Would you retype, word for word, the line with "You are a computer-use" and each line after it to the end of the entries below, leaving the pictures out?

Dataset entries Start Marker

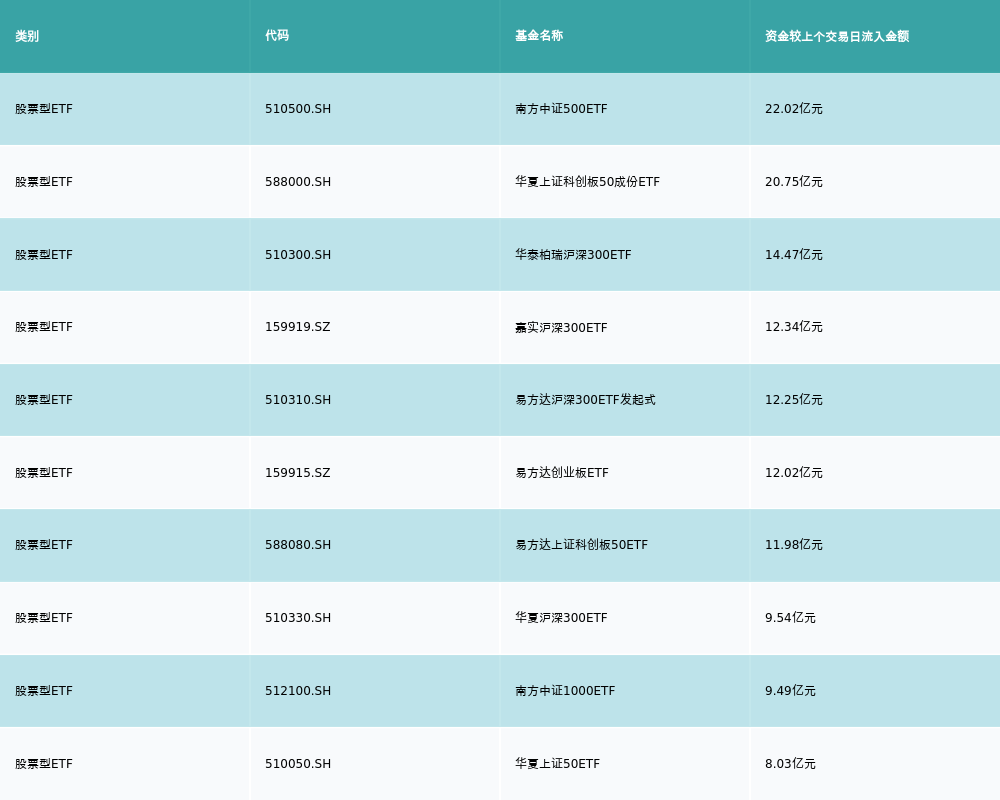Choose 易方达沪深300ETF发起式 fund name
The height and width of the screenshot is (800, 1000).
click(x=585, y=400)
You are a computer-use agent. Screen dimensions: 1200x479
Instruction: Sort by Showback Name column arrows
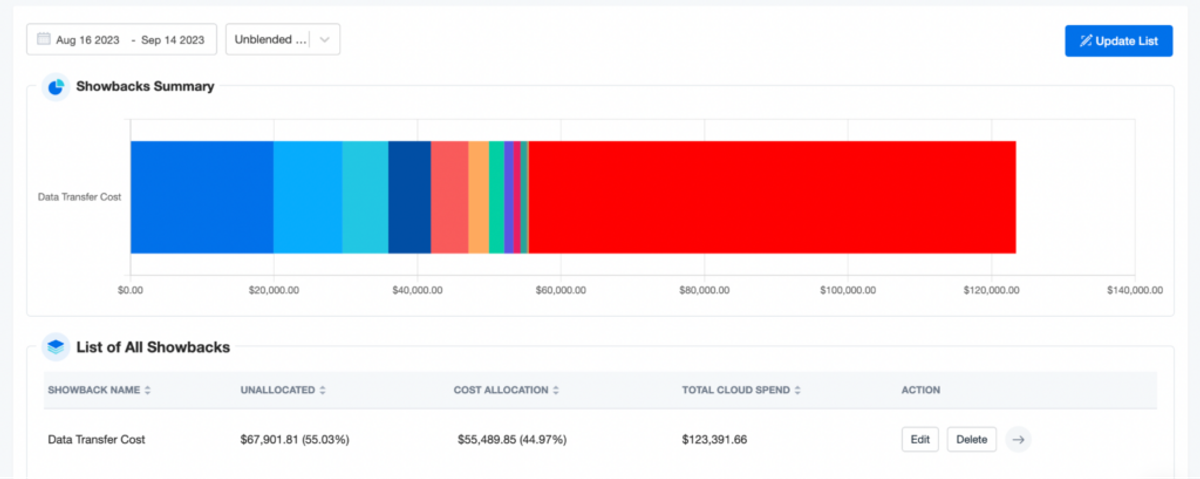pyautogui.click(x=148, y=390)
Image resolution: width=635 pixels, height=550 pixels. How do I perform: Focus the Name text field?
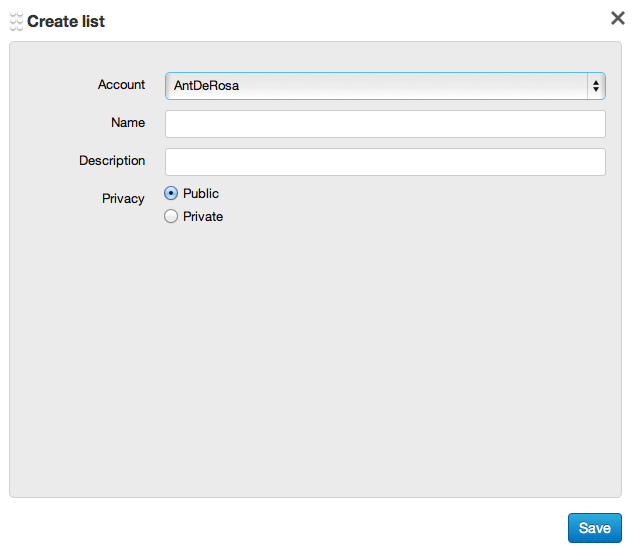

Dataset entries End Marker

=== Written solution ===
You are a computer-use agent. Screen dimensions: 1200x479
Instruction: Sort by Showback Name column arrows
pyautogui.click(x=148, y=390)
Image resolution: width=635 pixels, height=550 pixels. How do I perform: Focus the Name text field?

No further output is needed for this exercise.